Ein halbes Jahr ist Mark Webber nun raus aus dem Formel-1-Geschäft, aber bei weitem nicht arbeitslos: Mit Porsche wird er die 24 Stunden von Le Mans diese Woche in Angriff nehmen. Zuvor war der Australier im aktuellen Sportstudio des ZDF zu Gast und nahm dabei auch zu seiner Zeit in der Formel 1 Stellung. "Ich vermisse die Formel 1 nicht", sagte der frühere Red-Bull-Pilot und begründete dies logisch: "Ich habe zum richtigen Zeitpunkt Schluss gemacht. Würde ich die Formel vermissen, hätte ich etwas falsch gemacht. Das Timing war perfekt."

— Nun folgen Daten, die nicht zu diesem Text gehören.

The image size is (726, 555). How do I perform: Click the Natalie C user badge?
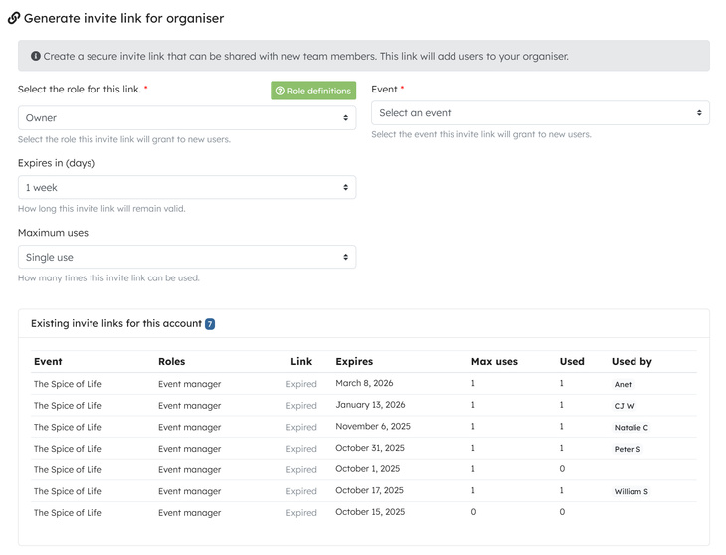click(631, 428)
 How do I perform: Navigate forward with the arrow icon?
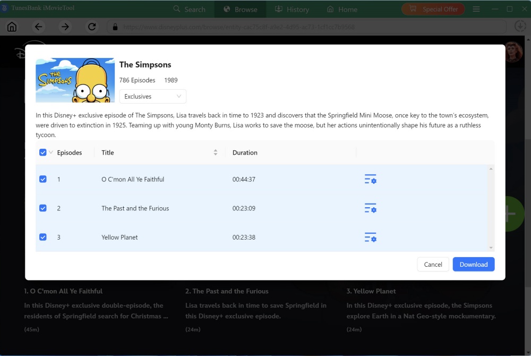click(x=65, y=27)
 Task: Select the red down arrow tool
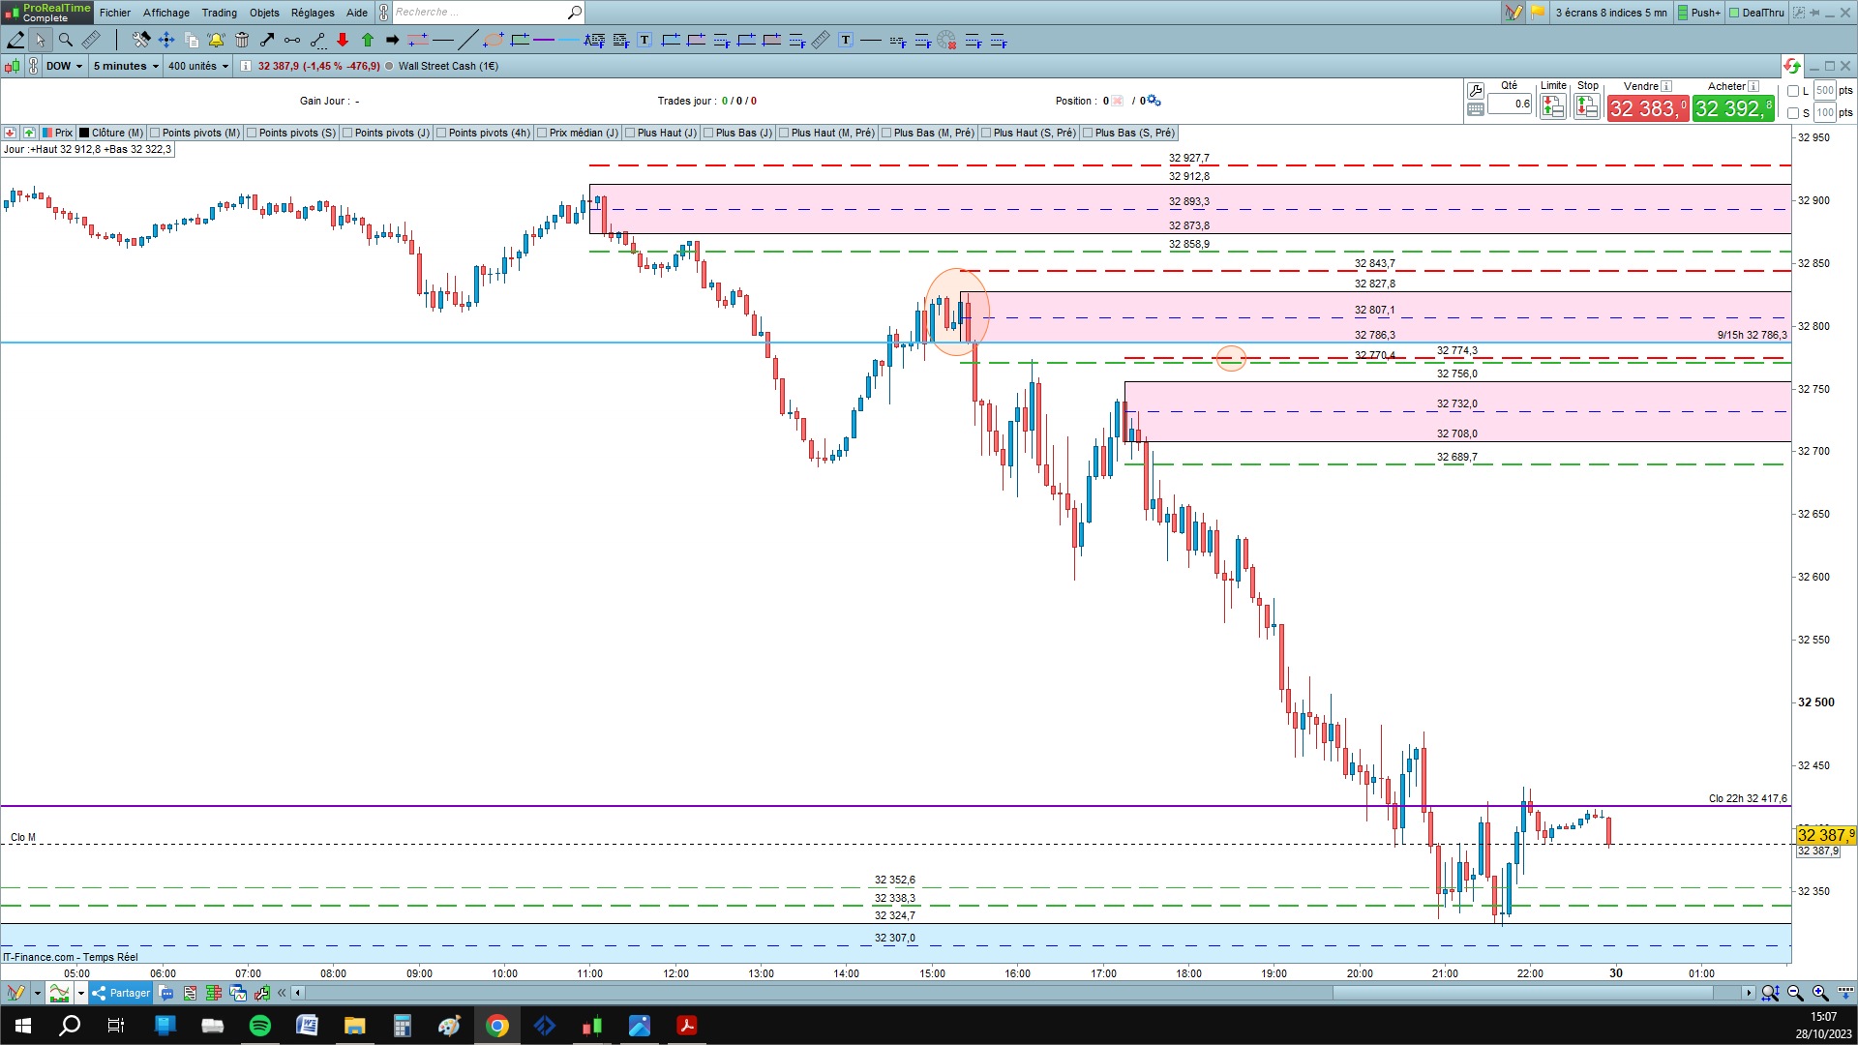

In der Tat wurde ihm der Abschied nicht gerade schwer gemacht: Mit Sebastian Vettel verstand sich der heute 37-Jährige ohnehin nie wirklich gut und für Helmut Marko war er eher ein Stein in seiner eigenen Agenda. Die Ereignisse eskalierten 2013 beim Großen Preis von Malaysia: Webber lag in Führung, das Team gab die Order heraus, die Positionen zu halten. Vettel setzte sich darüber hinweg, da er einen frischen Reifensatz im Qualifying für den Schlussspurt gespart hatte. Die Kontrahenten würdigten sich keines Blickes.

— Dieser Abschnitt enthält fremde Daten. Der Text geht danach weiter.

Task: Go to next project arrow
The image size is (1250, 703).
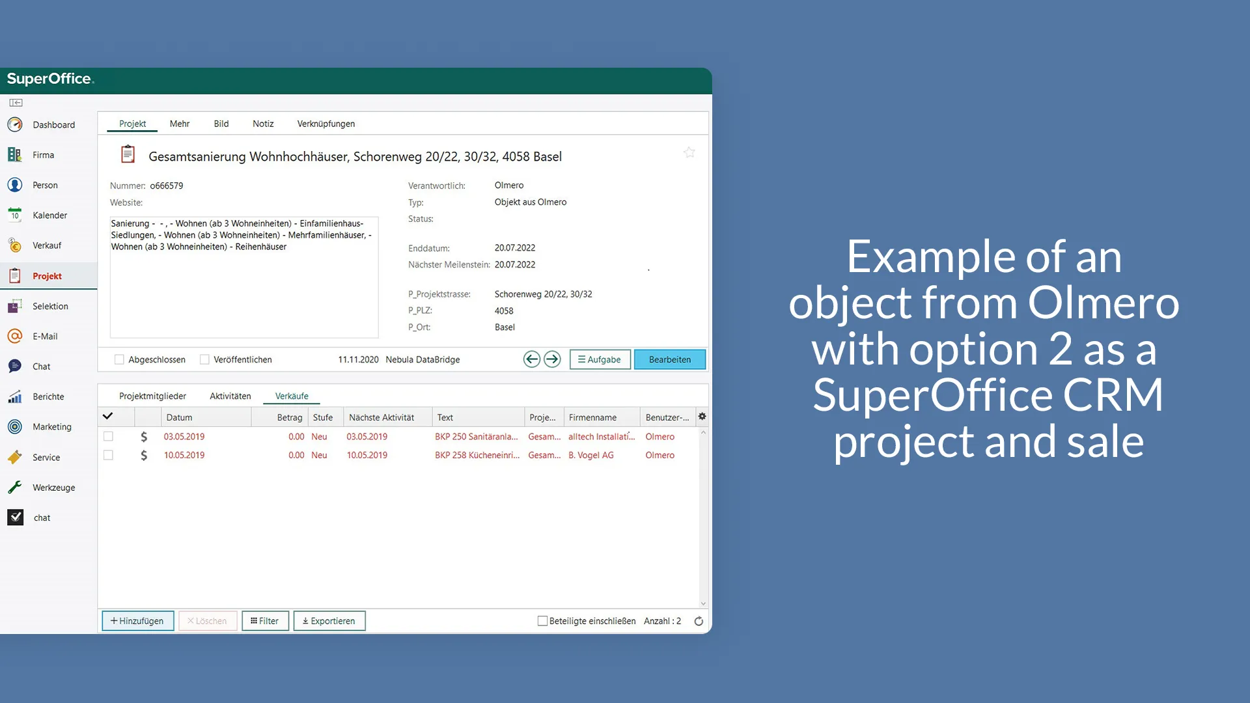Action: [552, 359]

Mit dem Porsche 919 Hybrid warten auf Webber ganz neue Herausforderungen, Foto: Porsche
Mit dem Porsche 919 Hybrid warten auf Webber ganz neue Herausforderungen, Foto: Porsche

Mehr als ein Jahr später kann Webber entspannter über die Vorfälle reden: "Das war damals kein schönes Rennen. Wir haben die ersten beiden Plätze geholt, aber keiner von uns war glücklich - Seb auch nicht." Er stimmte aber versöhnliche Töne an: "Da ist mittlerweile etwas Gras drüber gewachsen. Es waren gute Schlachten, die wir uns geliefert haben. Er ist ein Weltklassefahrer." Auch Vettel zeigte sich eher entgegenkommend: "Wir hatten deutlich weniger Probleme als es nach außen dargestellt wurde. Ich wünsche ihm viel Erfolg für Le Mans."

Eine ganz neue Herausforderung

Dort wird Mark Webber mit dem Porsche 919 Hybrid ein völlig neuartiges Auto steuern. "Ich freue mich auf das Comeback. Porsche hat eine faszinierende Geschichte im Automobilsport. Zwar stehen 16 Siege in Le Mans zu Buche, aber die Rückkehr ist nicht leicht. Es ist ein völlig neues Team, alle arbeiten zum ersten Mal zusammen. Das wird zwischen Audi, Toyota und Porsche ein Riesensport." Die Arbeitsweise ist ganz anders als in der Formel 1: "Man teilt sich das Cockpit mit anderen Fahrern, das ist eine ganz neue Herausforderung. Die Gurte etwa müssen für jeden Fahrer angepasst werden. Zum Glück haben wir mit Timo [Bernhard] einen sehr erfahrenen Mann dabei."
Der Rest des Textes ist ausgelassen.